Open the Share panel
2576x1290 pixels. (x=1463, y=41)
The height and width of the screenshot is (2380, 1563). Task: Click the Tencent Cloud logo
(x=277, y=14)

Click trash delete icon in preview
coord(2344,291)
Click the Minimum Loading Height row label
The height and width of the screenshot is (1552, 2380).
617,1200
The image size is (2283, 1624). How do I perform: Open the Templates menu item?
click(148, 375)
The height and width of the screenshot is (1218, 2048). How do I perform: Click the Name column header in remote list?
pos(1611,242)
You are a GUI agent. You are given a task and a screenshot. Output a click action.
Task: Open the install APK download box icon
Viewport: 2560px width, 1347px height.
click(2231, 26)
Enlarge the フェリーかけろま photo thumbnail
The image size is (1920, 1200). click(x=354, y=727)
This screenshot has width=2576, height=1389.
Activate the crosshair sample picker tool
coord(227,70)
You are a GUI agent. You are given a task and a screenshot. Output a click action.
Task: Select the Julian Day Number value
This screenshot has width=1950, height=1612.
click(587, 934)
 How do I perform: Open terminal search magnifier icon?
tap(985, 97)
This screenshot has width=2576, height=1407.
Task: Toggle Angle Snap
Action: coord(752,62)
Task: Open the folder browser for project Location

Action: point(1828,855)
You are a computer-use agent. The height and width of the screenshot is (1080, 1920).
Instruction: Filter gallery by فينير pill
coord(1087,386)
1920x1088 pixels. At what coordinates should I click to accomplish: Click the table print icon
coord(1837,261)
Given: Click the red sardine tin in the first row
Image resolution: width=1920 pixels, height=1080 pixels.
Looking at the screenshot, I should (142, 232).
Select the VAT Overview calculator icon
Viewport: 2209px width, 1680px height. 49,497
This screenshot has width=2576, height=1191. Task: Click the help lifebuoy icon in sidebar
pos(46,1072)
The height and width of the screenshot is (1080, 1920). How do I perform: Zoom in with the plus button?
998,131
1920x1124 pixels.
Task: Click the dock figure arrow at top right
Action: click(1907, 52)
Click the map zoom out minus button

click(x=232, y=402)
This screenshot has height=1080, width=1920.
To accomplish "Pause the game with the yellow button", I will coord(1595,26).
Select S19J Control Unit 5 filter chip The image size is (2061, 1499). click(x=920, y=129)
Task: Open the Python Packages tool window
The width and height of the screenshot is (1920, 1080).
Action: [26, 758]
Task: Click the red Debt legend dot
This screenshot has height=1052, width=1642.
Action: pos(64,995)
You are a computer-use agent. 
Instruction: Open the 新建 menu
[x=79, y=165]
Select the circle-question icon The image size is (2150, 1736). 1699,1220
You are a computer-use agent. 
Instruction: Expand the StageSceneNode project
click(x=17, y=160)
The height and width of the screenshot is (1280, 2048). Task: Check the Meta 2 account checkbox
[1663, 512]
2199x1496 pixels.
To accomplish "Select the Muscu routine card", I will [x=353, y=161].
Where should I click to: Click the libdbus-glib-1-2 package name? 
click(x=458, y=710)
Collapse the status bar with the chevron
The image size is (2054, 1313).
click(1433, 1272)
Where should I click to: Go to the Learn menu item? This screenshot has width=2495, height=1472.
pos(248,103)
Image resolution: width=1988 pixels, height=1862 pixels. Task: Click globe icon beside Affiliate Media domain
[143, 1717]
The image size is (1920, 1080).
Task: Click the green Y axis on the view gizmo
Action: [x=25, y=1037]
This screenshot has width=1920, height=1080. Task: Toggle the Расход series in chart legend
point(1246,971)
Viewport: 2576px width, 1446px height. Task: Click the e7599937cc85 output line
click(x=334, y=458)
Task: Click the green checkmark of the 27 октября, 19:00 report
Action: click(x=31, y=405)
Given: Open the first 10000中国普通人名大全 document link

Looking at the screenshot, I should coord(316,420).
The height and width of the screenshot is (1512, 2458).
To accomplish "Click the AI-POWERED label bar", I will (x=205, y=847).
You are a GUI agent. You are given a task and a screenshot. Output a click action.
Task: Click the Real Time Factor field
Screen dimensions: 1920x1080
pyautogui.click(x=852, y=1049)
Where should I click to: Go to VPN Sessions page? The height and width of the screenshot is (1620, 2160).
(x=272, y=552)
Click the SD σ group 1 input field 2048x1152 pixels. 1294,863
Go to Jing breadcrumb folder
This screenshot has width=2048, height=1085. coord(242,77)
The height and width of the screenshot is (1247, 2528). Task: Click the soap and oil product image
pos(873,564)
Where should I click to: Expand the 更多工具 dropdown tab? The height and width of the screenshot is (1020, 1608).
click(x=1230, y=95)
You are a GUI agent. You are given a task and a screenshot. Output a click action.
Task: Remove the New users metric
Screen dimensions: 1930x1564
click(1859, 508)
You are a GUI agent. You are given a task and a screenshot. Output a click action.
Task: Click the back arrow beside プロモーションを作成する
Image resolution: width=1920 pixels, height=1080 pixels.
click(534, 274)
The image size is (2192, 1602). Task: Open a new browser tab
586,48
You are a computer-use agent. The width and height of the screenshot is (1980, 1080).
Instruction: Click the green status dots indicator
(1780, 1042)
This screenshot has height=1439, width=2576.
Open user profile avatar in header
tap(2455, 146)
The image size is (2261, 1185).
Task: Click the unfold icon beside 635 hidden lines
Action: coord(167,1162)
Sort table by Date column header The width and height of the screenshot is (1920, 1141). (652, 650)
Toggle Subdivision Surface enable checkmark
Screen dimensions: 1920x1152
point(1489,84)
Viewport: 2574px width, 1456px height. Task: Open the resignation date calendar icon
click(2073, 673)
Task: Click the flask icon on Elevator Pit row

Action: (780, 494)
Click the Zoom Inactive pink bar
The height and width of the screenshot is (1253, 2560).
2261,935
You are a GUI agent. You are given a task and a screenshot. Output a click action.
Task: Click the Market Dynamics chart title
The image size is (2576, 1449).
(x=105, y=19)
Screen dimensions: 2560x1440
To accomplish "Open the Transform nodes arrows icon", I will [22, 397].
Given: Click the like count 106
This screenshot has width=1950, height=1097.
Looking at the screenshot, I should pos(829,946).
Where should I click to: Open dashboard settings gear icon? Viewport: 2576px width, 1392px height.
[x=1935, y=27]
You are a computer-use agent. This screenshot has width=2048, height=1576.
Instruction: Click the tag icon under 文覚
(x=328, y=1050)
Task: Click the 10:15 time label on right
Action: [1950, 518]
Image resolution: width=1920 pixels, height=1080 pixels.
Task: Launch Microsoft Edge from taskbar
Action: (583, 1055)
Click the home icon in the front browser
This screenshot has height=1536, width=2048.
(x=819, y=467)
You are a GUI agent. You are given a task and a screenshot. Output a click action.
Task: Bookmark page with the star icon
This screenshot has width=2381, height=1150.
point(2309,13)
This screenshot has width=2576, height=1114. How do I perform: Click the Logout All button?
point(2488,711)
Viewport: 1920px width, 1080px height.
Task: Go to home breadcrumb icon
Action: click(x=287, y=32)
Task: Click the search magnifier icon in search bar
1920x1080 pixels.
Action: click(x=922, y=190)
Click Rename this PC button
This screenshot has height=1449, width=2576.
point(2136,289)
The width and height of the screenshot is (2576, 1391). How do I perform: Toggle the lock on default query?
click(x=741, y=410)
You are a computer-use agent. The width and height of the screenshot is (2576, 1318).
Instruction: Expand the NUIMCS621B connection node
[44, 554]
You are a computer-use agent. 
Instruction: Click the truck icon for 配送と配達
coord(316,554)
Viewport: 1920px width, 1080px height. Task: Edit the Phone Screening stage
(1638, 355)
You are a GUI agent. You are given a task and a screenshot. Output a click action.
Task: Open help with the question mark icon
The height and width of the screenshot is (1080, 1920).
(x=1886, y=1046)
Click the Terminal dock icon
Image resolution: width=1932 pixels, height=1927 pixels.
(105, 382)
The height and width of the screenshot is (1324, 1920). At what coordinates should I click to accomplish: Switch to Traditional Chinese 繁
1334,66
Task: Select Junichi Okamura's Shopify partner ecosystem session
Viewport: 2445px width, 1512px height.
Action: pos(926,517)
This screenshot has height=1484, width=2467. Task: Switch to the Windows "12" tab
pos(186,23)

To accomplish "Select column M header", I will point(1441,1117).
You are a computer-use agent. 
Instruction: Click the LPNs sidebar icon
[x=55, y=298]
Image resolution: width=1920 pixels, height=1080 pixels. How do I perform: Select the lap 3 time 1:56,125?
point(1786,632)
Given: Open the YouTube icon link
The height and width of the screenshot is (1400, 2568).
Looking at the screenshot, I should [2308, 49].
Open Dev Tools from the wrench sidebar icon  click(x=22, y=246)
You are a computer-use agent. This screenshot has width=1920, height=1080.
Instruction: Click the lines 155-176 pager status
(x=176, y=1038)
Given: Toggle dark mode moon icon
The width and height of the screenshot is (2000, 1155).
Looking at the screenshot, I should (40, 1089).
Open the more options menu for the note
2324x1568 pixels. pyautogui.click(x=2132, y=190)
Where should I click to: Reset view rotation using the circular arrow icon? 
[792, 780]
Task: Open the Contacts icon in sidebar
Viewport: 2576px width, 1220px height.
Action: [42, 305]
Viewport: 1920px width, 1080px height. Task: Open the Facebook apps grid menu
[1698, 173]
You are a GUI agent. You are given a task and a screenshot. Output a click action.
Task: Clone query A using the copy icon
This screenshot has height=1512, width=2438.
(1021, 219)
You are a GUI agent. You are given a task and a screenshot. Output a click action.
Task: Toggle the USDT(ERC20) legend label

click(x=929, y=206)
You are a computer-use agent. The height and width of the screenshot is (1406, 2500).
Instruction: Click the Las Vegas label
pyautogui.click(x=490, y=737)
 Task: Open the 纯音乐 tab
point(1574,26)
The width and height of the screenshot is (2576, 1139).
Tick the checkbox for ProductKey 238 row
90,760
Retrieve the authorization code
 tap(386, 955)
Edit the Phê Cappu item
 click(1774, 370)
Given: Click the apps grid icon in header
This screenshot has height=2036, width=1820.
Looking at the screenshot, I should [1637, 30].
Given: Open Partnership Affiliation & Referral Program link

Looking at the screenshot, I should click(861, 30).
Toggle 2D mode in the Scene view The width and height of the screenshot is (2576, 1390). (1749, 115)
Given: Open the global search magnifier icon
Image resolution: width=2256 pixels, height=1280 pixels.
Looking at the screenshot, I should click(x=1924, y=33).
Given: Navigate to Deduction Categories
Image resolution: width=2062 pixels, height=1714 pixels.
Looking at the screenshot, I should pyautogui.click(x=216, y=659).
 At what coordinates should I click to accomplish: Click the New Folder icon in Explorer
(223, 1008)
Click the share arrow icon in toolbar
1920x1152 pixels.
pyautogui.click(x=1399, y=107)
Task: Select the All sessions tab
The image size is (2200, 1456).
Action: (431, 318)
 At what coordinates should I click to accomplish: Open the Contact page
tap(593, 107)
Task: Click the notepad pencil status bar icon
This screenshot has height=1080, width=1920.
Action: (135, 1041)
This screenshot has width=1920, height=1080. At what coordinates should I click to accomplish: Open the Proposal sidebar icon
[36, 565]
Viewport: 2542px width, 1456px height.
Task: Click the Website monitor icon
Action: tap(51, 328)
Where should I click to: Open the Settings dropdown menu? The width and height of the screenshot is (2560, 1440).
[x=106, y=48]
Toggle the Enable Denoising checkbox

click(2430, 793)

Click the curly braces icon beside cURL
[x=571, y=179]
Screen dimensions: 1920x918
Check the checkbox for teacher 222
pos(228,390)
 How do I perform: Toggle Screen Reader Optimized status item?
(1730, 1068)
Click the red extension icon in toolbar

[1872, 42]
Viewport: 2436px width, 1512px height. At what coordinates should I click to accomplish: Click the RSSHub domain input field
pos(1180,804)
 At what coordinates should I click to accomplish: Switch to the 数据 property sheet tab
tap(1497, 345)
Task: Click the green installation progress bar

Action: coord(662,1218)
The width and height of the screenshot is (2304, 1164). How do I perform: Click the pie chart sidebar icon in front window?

::::::::::

The task:
A single number is the whole answer: how many lines of the records contain the word "mode".

Solution to the problem:
2